Brexit: ¿euroescepticismo sin retorno?

El Reino Unido, vía referendo, votó por abandonar la Unión Europea.

Brexit. Fuente: Wikicommons.

Brexit. Fuente: Wikicommons.

En 1795 el filósofo alemán de origen prusiano Immanuel Kant publicó un texto decisivo para orientar a los Estados a favorecer la paz mundial. Titulado originalmente Zum ewigen Frieden. Ein philosophischer Entwurf —en castellano Sobre la paz perpetua—, se deja leer a más de dos siglos como un proyecto jurídico que envuelve lo ético, en el que Kant aspira a que, además de que los hombres puedan ser mejores seres humanos, la guerra sea considerada ilegal, como ocurre dentro de los estados federales.

El cosmopolitismo del pensador de Königsberg fue inspirado directa e indirectamente por el abad de Saint Pierre, quien produjo un ensayo sobre el proyecto de una confederación europea, La paz perpetua, sintetizado y comentado nada menos que por el filósofo político Jean Jacques Rosseau en el libro V de su tratado en forma de novela Emilio, o De la educación, una de las obras favoritas de Kant. La misma estructura del abad y el mismo fin de lograr la paz en una Europa unida son los motivos que impulsaron a Kant a retomarlo.

¿Qué pensaría Kant de haber podido ver a la Unión Europea como la consecución de un espacio de paz exitoso por más de siete décadas luego de terminadas la Primera y la Segunda Guerra Mundial? ¿Se habría conmovido al saber que la unión de 28 países en 2012 recibió el premio Nobel de la Paz por su contribución al avance de la paz, la reconciliación, la democracia y los derechos humanos en Europa?

No podemos estar seguros, pero es de suponer que se hubiera sentido orgulloso de la Europa más pacífica que se registre en los últimos seis periodos seculares de su historia.
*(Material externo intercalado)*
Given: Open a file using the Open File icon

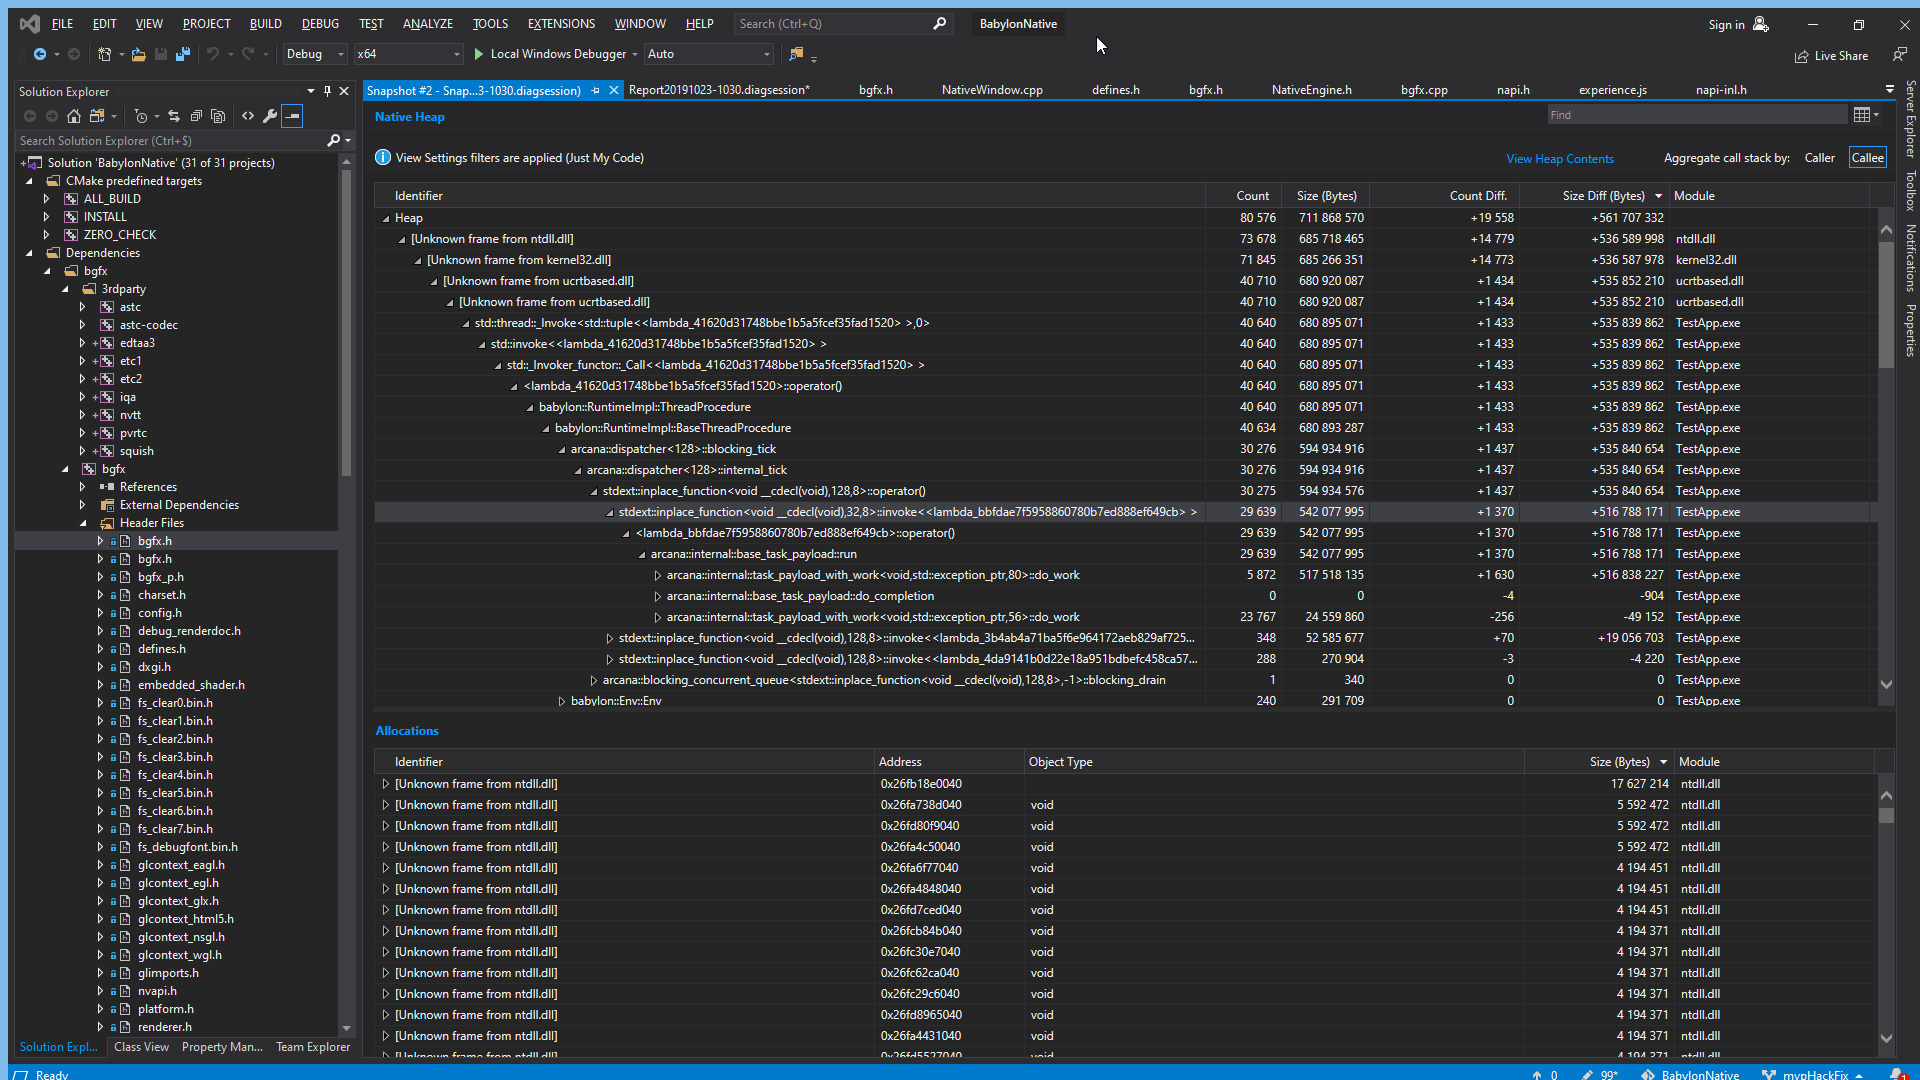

Y de igual forma apesadumbrado frente a la reñida decisión tomada por el Reino Unido, de abandonar el espacio de integración 43 años después de haber ingresado en su antecesora, la Comunidad Económica Europea, permanencia que ratificó por referéndum en 1975.

Técnicamente, el actual referendo no es vinculante para el gobierno. Los parlamentarios podrían bloquear el brexit, pero ir contra la voluntad popular sería suicidio político. Justamente el primer ministro, David Cameron, quien estuvo a favor de la permanencia pero prometió la consulta, ya sucumbió al resultado de las urnas y anunció su dimisión.

No es momento de recordar los sesudos análisis a nivel político, económico y social contra el brexit que hicieron intelectuales y políticos, ellos a favor del bremain, ni la confusión populista que reinó en la campaña nacionalista basada en dos pilares: inmigrantes y soberanía. Por ahora solo vale la pena decir que, aunque nunca un país miembro había abandonado una unión que desde sus inicios no había hecho más que expandirse, el sueño del abad, la perseverancia de Rousseau y la entereza de Kant siguen en pie.